Task: If a line in the entries below includes the string "button", copy it out.

Stored records:
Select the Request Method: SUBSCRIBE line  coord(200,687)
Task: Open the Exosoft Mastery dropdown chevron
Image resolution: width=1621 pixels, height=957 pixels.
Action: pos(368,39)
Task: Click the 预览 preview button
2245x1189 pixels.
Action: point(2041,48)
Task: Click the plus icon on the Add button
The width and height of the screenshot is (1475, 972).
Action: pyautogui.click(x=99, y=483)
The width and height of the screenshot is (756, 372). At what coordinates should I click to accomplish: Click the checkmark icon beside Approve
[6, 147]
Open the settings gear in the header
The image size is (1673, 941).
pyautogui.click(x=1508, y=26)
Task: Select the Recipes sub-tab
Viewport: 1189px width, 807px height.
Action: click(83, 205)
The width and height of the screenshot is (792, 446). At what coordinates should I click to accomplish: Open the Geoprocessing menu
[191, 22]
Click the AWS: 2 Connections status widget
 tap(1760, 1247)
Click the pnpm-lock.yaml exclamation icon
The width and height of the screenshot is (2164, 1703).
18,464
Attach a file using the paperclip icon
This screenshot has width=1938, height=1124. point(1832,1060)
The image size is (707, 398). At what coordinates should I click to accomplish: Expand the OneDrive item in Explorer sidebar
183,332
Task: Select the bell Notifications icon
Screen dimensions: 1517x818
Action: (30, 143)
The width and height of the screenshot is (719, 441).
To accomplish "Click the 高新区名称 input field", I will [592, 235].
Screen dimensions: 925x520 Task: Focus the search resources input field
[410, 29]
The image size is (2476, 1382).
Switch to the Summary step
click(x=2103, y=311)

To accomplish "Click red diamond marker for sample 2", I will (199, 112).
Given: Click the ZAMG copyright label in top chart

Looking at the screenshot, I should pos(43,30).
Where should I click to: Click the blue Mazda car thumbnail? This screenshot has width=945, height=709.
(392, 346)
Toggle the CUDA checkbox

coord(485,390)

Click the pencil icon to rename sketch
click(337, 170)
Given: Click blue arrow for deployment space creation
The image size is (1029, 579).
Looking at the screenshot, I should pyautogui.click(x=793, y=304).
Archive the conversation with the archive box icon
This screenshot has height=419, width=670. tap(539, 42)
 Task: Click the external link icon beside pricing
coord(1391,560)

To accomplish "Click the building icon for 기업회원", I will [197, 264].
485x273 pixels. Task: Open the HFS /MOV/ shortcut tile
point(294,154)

Exercise solution:
Task: Click the 预览 preview button
Task: Click the plus icon on the Add button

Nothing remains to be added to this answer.